This technique allows you to build and
increase both your sale and commissions.
2. Use your lease to build repeat business.
Once your customer has signed the lease and is thinking in terms of
monthly payments he/she is much easier to sell again:
If your original order was for $30,000 and you want to add a $4,500
accessory two months later, you could say "We can add this new equipment to
your present lease for just $99.13 per month." Your customer is thinking in terms of
monthly rather than $30,000 plus $4,500 to equal a $34,500 capital expenditure. Also,
he/she is getting just one monthly invoice that is easy to budget and avoids extensive
bookkeeping records that are required when equipment is purchased.
3. Use the lease to close the sale.
At every possible opportunity, try for the close. The lease, if used
properly, will give you the buying signal that tells you exactly when it is time to close.

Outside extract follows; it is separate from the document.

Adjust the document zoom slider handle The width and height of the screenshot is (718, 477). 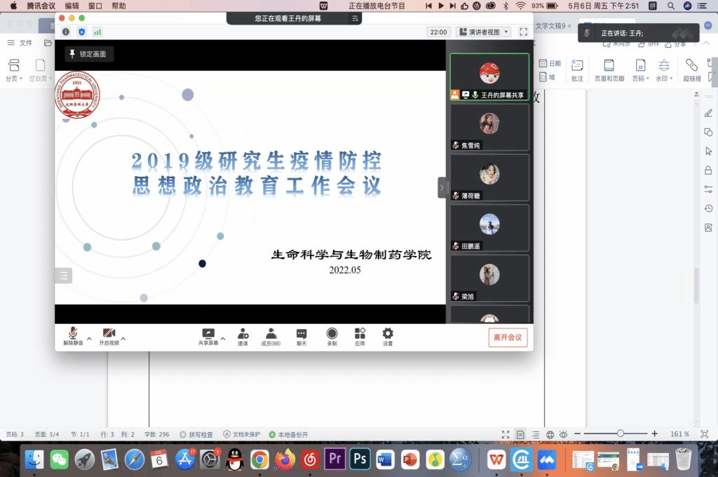click(621, 434)
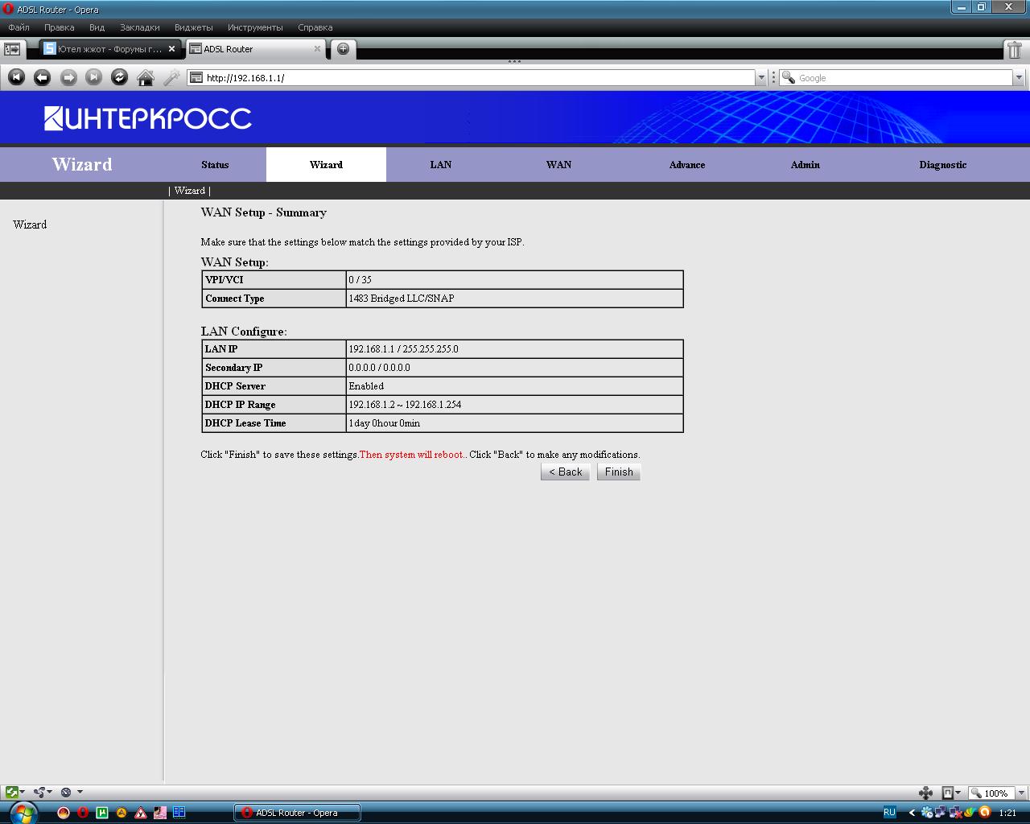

You might say "As I mentioned, you can lease the equipment for
just $702 per month. Would you like me to write the order on that basis?"
Your customer can give you one of three possible answers:
"Well, Im not convinced I really need the equipment."
This clearly establishes the fact that you still have a lot of selling
to do. He/She is NOT ready to sign.
"Tell me how this leasing thing works."
He/She is showing you a sign, providing you can satisfy him/her, that
the price is right. (Call Lake Union Leasing for assistance with leasing questions.)
"Yes that sounds like a good idea."
Stop Selling and Start Writing out the order. He/She is ready to go.
4. Use the lease to smoke out objections.
What you do NOT know will hurt you and you may never know what is
bothering your customer and why he/she is reluctant to sign the order. The unspoken
objection can be deadly and unless you bring it into the open, the sale cannot be made.
The lease can help you smoke out the unspoken objection.
Find out if MONEY is the problem, and a direct action question is often
the best course to take "Incidentally, I mentioned that you can lease equipment
for just $1,050 per month. Is that in line with your operating budget?"
If you get a NO answer "No, that sounds too high" you
know that money is the unspoken objection and by offering a longer term (from $1,050 / 36
months to $702 / 60 months) in all probability, it will overcome the money problem.
If you get a YES answer "Yes, thats no problem"
you know something other than money is blocking the sale and it is entirely logical to say
"Since the payment is not the problem, there must be some reason why you are
hesitating. Can you tell me what it is?"